• Exercise objective:
In the excerpt below on commencing suits by declaration, list every authority cited for the point that the plaintiff may serve the declaration.

• Text under study:
Section 7291, 2 How. Stat., authorizes commencement of suits by declaration, and prescribes the method in which they may be commenced, and provides for personal service upon the defendant. It has long been .held that the service of the declaration may be made by the plaintiff. 1 Green, New Prac. (2d Ed.) 132; Grah. Prac. 459; Munn v. Haynes, 46 Mich. 140.
As to the proposition that the declaration and rule to plead must run “In the Name of the People of the State of Michigan,” or violate article 6, § 35, of the Constitution, which provides that the style of all process shall be “In the Name of the People of the State of Michigan,” it' is sufficient to say that this provision applies only to process issued by courts. Tweed v. Metcalf, 4 Mich. 588. Courts issue process of various kinds, but do not issue' declarations as commencement of suits. They are prepared and issued by the plaintiff, or some one. acting for the plaintiff. It is true that in Begole v. Stimson, 39 Mich. 298, and City of Menominee v. Menominee *346Circuit Judge, 81 Mich. 577, the declaration is characterized as being in the nature of process to bring the defendant into court; but nowhere is it regarded as process, within the meaning of the foregoing constitutional provision. The method of commencing suits by declaration has been in use in this State for many years. They have never been entitled “In the Name of the People of the State of Michigan.” To hold this was essential would revolutionize the practice, and invalidate half the judgments taken in our State courts. We think the circuit judge very properly overruled the motion to quash the proceedings.

(Dataset records)
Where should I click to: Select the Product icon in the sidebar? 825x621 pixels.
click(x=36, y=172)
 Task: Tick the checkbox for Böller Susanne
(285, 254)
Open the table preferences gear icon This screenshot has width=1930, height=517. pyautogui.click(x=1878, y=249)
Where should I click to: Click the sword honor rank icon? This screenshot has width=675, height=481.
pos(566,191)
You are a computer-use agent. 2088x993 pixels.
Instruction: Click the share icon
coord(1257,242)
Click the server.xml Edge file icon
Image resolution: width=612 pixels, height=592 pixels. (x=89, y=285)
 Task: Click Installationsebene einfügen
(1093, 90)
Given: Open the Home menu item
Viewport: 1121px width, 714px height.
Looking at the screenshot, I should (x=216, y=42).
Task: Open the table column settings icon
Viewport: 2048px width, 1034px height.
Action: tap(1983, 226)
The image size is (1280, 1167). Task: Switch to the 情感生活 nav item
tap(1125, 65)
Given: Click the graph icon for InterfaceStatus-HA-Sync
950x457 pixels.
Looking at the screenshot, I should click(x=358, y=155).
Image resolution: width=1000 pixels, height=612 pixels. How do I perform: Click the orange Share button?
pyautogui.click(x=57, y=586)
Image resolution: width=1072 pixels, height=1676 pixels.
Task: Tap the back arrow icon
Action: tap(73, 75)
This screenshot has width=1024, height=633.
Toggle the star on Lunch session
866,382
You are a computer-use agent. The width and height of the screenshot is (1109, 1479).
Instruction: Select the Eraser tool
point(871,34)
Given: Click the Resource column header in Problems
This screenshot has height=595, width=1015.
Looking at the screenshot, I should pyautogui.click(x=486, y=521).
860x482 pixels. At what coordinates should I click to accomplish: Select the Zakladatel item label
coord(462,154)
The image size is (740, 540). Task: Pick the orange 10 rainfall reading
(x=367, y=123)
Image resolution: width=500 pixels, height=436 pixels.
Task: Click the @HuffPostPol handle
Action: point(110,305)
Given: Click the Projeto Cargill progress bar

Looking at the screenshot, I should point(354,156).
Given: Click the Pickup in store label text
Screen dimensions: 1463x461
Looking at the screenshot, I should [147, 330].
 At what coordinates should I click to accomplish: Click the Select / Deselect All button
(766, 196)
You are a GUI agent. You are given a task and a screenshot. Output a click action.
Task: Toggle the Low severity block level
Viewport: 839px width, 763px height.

• Solution to this task:
1 Green, New Prac. (2d Ed.) 132; Grah. Prac. 459; Munn v. Haynes, 46 Mich. 140.